**Exercícios**
1. Reproduza sem alterações o trecho do texto sobre o amor que começa nas palavras "Ademais, o trabalho" e vai até as palavras "a algum desejo.", inclusive.
2. Prossiga com o texto sobre o amor a partir do ponto em que ele termina.

**Texto da página**
# # # #

No entendimento de Platão, o amor é a ânsia de ajudar o eu próprio autêntico a realizar-se. Tal realização se inicia na medida que a vontade humana tende para o bem e para o belo, ou seja, submete-se o corpo ao espírito e o ato de amar se desvincula de um determinado individuo ou coisa, ocupando-se com a pura contemplação do que é belo.
Ressalta-se que o amor em Platão deve ser interpretado a partir da premissa de que esse AMOR subjuga-se à razão.
Dessa forma, podemos constatar que o a sociedade contemporânea não convive em harmonia com a idéia do amor. Talvez isso se deva a circunstância de o amor ser, por excelência, um mistério e, por conseqüência, não se deixa compreender racionalmente.
O vácuo conceitual em torno do que seja o amor pode ocorrer das dificuldades de expressão do mesmo na sociedade contemporânea globalizada e capitalista da informação. O crescimento desregrado, desequilibrado e sem planejamento dos grandes centros urbanos gerou o fenômeno da multidão solitária, ou seja, as pessoas convivem lado a lado, mas suas relações são perfunctórias, dificilmente são prospectadas, sendo raro, nesse cenário, o encontro verdadeiro. Nota-se que o falar muito e o vender a idéia do sexo, torna-se uma estratégia de acobertamento da impessoalidade essencial das relações, o contato físico simula o encontro. As relações entre duas pessoas se acham empobrecidas. A banalização dos laços familiares arremessou brutalmente as pessoas num mundo onde elas contam apenas consigo mesmas.
Ademais, o trabalho na sociedade capitalista, animado pela competição e pelo individualismo, impõe um ritmo extenuante, e acaba por encarcerar a maior parte das pessoas em um trabalho alienado, rotineiro, de onde é impossível atender a algum desejo.
Já do ponto de vista da ciência política, o Amor decorre da democracia, vez que somente no Estado Democrático de Direito a idéia de amor pode prosperar, haja vista que a democracia em torno da coisa pública toma como espeque a idéia de igualdade, de justiça. É através do Amor e da Democracia que devemos construir o Estado Contemporâneo, onde a legitimidade do Direito não se apega mais na figura do Estado e das normas por ele produzidas, mas sim na Democracia, a qual tem no amor a expressão ideal do Direito.

# # # #

**Dados fornecidos**
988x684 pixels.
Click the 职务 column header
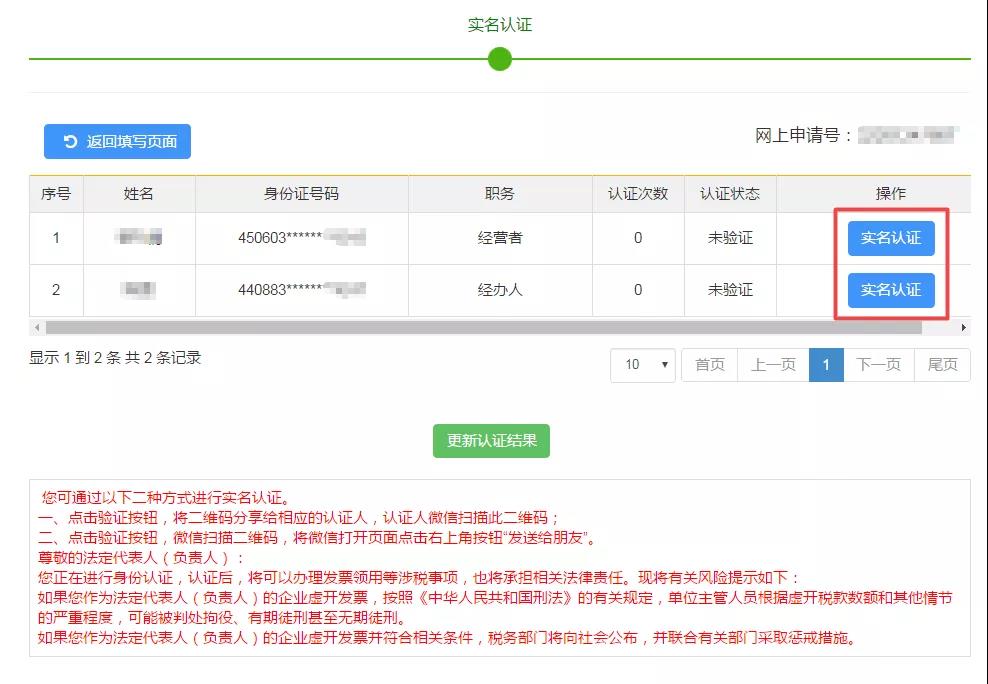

# # # #

**Respostas dos exercícios**
1.
Ademais, o trabalho na sociedade capitalista, animado pela competição e pelo individualismo, impõe um ritmo extenuante, e acaba por encarcerar a maior parte das pessoas em um trabalho alienado, rotineiro, de onde é impossível atender a algum desejo.

2.
É o desejo que nos impulsiona a agir, a procurar o prazer e a alegria, nos faz questionar o princípio cartesiano de que o homem é um "ser pensante", pois existe na medida em que pensa. Não seria ele sobretudo um "ser desejante"? Não seria o desejo aquilo que mobiliza o homem, e a razão o princípio organizador que hierarquiza os desejos e procura os meios para sua realização?
Nesse sentido, pensamos que o Amor, e o desejo que desse provém, se somam à razão, complementando um ao outro, vez que o agir humano não é fórmula singela constituída de departamentos estanques, mas ato fundamentalmente complexo. Se pudéssemos traçar as linhas gerais do agir humano, ainda que convictos da falibilidade de qualquer tentativa nesse sentido, diríamos que o agir humano é ato que se origina no desejo, se orienta pela razão e se destina a alcançar o objeto do desejo inicial. Dito em outras palavras, o ato humano tem como caminho a soma do desejo+razão+desejo.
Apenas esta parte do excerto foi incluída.